Unheralded Rockhold thrust into spotlight

Dave Meltzer

SAN JOSE, Calif. – When Luke Rockhold challenges Ronaldo “Jacare” Souza for the Strikeforce middleweight championship Saturday night, the first response from an awful lot of MMA fans will likely be, “Who is Luke Rockhold?”

Usually a title shot is reserved for someone with a string of consecutive wins against name fighters, or a victory over someone with a star name.

The 26-year-old from Santa Cruz, Calif. comes in with a 7-1 record, and while he looked spectacular in his last fight, that was more than 18 months ago in a sport where for prospects, “out of sight” means “out of mind.”

He’s had three wins on developmental Strikeforce Challengers shows, none of which were the main event. And with the exception of former “Ultimate Fighter” winner Jesse Taylor, even ardent fans would have trouble picking his other opponents out of a police lineup.

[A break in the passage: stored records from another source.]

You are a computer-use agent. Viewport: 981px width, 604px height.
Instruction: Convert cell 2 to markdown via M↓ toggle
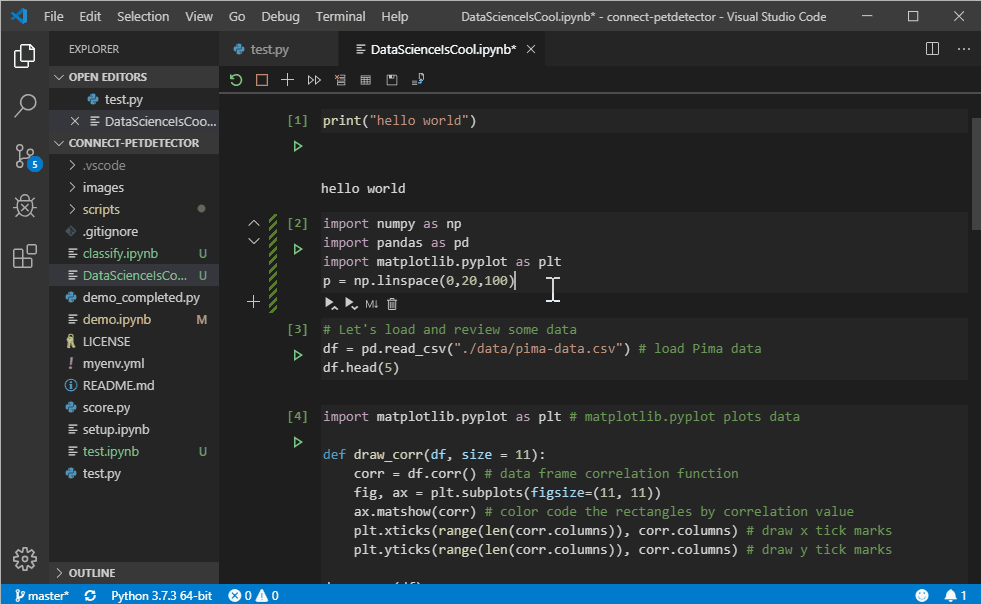(x=371, y=303)
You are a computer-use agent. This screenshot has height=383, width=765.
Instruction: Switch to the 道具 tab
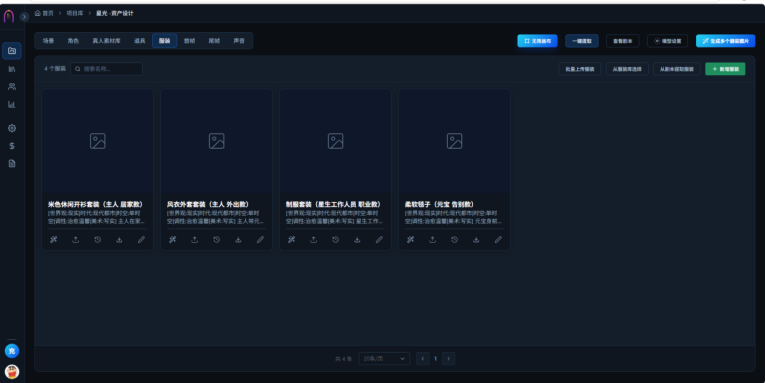click(140, 41)
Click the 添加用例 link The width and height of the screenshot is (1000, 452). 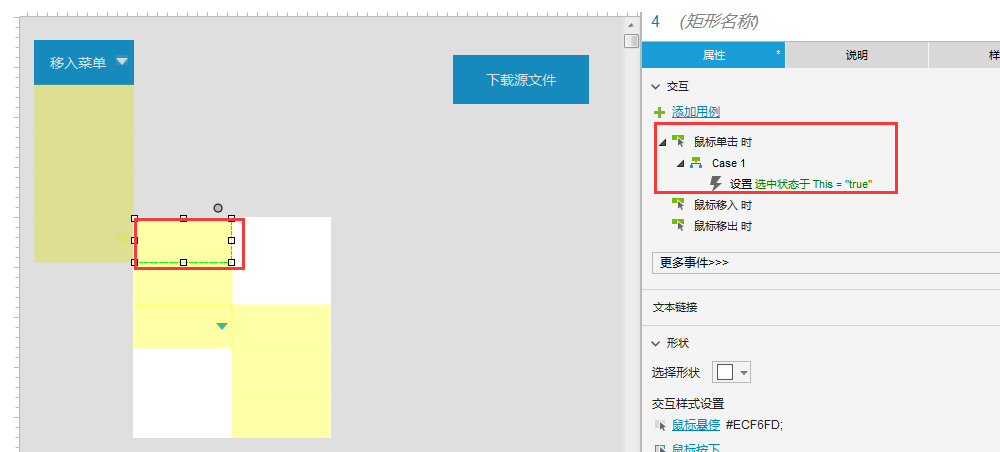click(695, 112)
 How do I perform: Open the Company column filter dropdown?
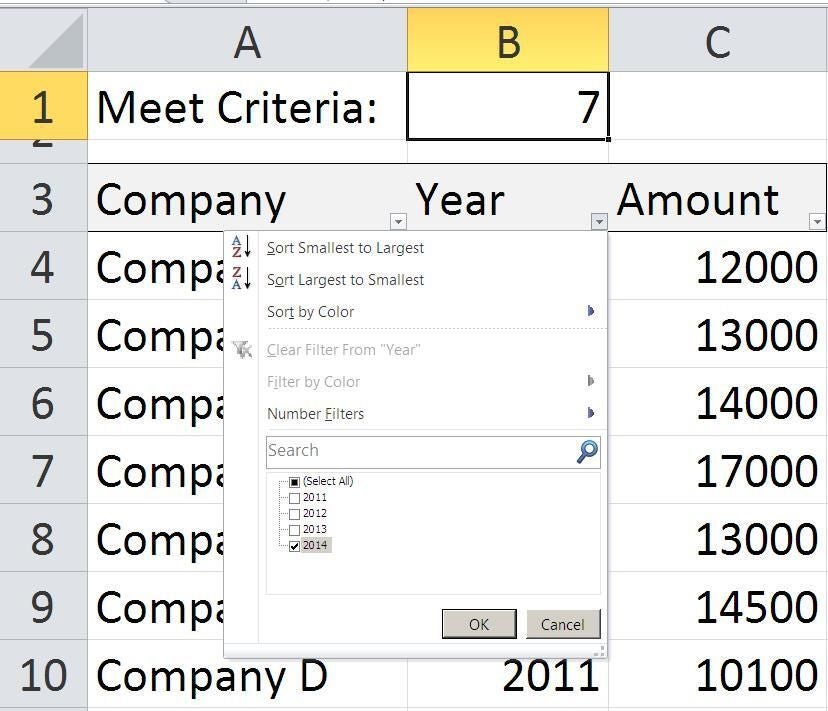pos(398,222)
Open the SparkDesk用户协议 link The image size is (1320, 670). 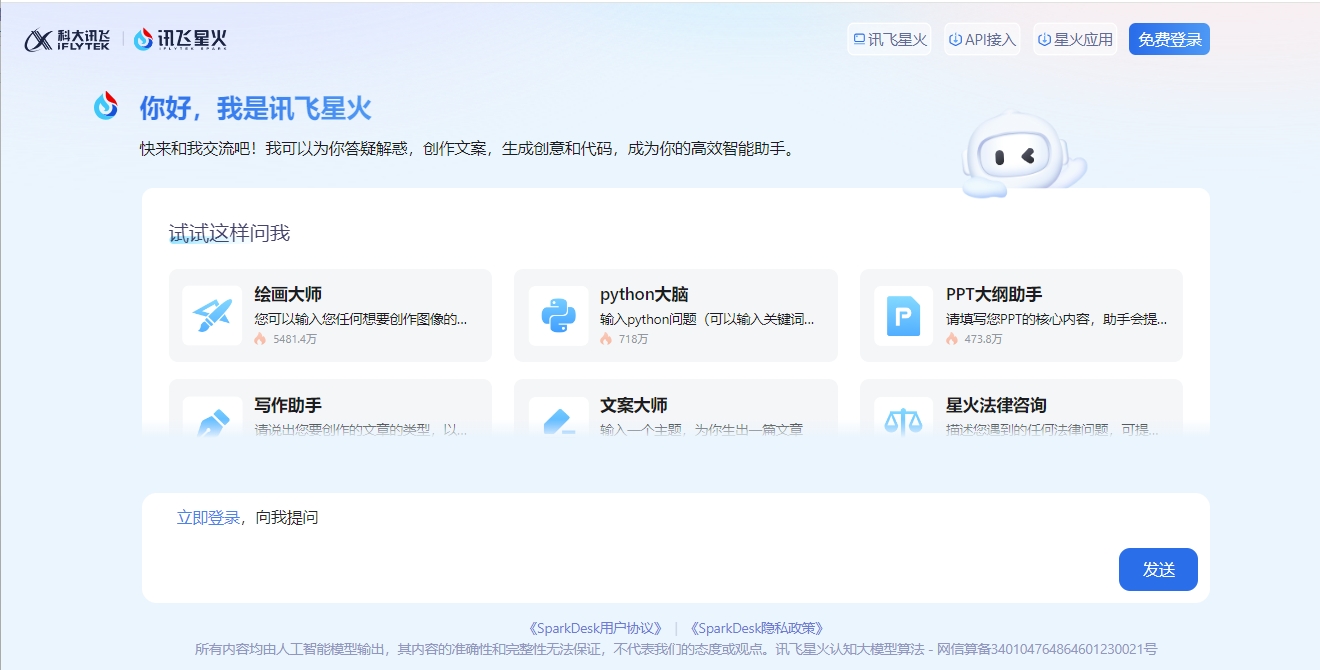click(595, 628)

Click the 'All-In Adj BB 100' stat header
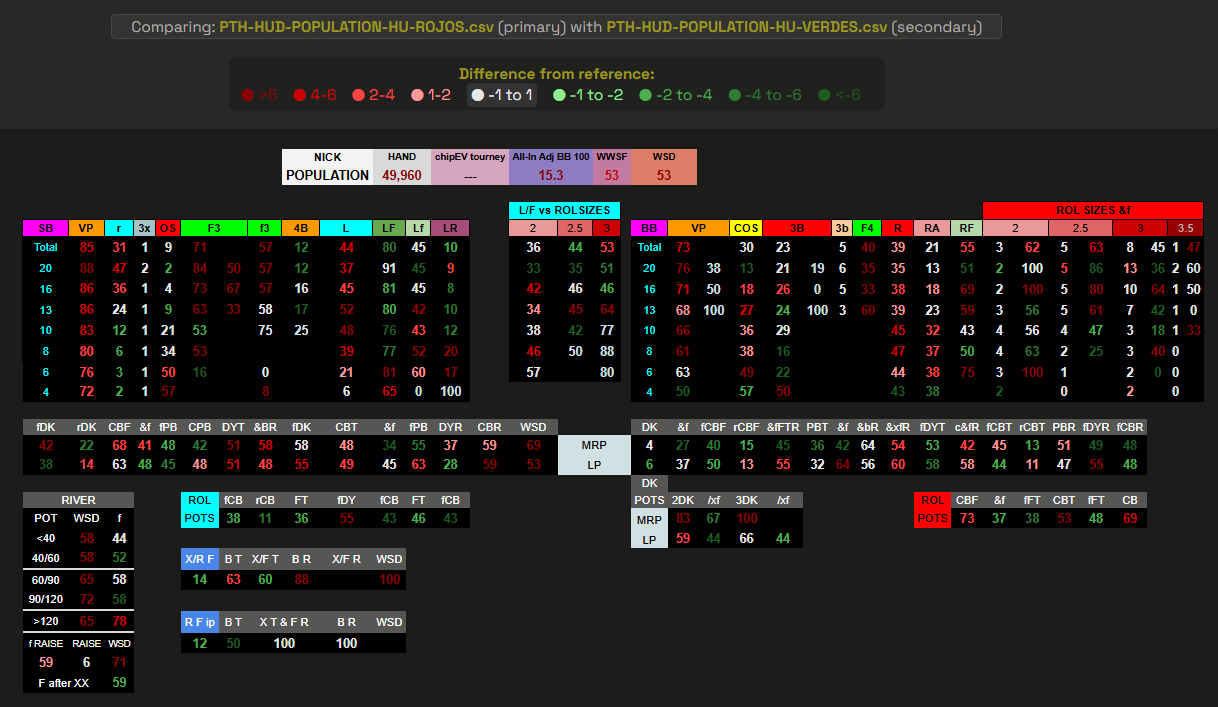pos(550,157)
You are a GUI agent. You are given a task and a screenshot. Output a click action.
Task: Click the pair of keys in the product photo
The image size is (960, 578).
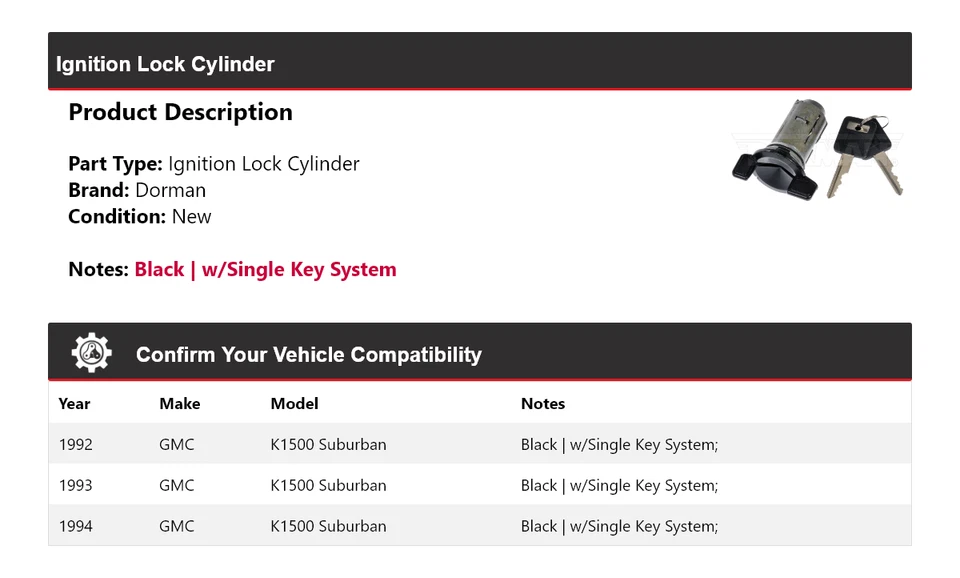[866, 153]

But those inside MMA have talked about Rockhold for years. He’s a 6-foot-3 middleweight with a complete striking game, strong wrestling and jiu-jitsu, who holds his own in the gym at San Jose’s American Kickboxing Academy with the biggest names in the sport.

But even so, Saturday’s bout in Cincinnati brings about questions of Rockhold’s experience, quality of opposition, and potential ring rust.

Oddsmakers have tabbed Souza (14-2, 1 no contest), a five-time world champion in Brazilian jiu-jitsu, as a 9-to-2 favorite.

“When the first was first announced, I was concerned because of the long layoff and the mental preparation you have to do to go from decent fights to a high profile, five-round championship fight,” said Javier Mendez, Rockhold’s trainer. “He’s still kind of raw. I didn’t like the fight at the beginning. He got the title shot because there were no other options.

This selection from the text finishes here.